Recent research shows that more than half of people worldwide express concerns about AI bias, misinformation and data privacy (Ipsos, 2023). These worries are not unfounded. LLMs can produce content that sounds confident but is factually wrong, and they often operate as opaque “black boxes”. In high-stakes areas such as politics or healthcare, the consequences of misplaced trust can be severe. Understanding how trust in AI and LLMs is built, challenged and maintained, is therefore not just a research question, it’s also a societal one.
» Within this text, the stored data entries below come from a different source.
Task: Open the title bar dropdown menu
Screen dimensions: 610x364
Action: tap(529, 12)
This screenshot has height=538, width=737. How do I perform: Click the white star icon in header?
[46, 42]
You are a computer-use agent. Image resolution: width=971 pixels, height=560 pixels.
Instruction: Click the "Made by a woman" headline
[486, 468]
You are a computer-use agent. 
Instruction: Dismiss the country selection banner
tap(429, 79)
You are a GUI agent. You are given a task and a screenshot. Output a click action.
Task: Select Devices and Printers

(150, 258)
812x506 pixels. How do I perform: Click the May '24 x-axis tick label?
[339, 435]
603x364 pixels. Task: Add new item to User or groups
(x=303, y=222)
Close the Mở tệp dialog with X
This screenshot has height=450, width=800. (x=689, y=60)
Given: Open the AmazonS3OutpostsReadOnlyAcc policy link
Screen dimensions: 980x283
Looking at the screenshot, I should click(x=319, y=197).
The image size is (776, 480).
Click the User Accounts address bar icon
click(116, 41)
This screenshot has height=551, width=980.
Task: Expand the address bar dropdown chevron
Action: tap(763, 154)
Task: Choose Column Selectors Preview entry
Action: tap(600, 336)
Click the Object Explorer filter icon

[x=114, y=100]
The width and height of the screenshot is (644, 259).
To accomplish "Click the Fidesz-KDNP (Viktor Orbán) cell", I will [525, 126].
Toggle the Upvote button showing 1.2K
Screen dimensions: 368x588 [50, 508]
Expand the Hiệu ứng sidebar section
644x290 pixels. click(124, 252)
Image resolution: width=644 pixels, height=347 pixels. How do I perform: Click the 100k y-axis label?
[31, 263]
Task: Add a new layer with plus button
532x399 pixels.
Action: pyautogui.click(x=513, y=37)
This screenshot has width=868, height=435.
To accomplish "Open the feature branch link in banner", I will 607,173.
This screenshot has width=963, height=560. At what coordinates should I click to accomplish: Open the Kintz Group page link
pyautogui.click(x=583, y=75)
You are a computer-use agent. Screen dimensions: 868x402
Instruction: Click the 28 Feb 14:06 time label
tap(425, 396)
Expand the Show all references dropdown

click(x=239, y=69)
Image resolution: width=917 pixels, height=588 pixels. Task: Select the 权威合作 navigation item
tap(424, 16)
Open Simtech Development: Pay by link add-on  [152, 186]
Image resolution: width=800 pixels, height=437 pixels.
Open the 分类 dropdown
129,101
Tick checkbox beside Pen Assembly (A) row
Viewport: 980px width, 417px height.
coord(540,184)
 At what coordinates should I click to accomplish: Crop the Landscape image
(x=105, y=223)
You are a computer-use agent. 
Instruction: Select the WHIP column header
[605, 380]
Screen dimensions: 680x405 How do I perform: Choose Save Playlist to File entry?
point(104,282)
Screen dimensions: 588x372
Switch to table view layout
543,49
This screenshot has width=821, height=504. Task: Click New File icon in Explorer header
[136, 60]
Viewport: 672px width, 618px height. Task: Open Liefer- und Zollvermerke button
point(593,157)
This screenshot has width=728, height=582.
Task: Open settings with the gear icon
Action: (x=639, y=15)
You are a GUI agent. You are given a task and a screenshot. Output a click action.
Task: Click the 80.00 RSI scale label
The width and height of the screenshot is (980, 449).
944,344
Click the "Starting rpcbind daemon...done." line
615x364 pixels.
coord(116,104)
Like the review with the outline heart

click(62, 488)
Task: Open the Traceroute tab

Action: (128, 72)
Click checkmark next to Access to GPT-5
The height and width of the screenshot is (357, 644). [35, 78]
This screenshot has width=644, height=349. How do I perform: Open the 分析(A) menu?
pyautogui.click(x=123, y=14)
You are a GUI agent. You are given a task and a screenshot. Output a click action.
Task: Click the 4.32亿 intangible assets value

The Trouble with the Many Layers of Trust in LLMs
Trust is far from simple. It is not a switch that can be turned on or off. It’s a complex, evolving relationship between two sides: the trustor (the person who decides to trust) and the trustee (the system or entity being trusted). In our interactions with LLMs, these roles translate into the human user and the LLM itself.
AI-specific definitions, such as Lee and See’s (2004) description of trust as “the attitude that an agent will help achieve an individual’s goals in a situation characterised by uncertainty and vulnerability”, capture the essence but miss the nuance, especially when it comes to trust in LLMs. They don’t fully reflect the complexity of the human–LLM relationship, which evolves within fast-changing and adaptive environments. In reality, people’s experiences, beliefs and values matter just as much as the system’s design, transparency and accountability, and all of these factors shift over time and across contexts.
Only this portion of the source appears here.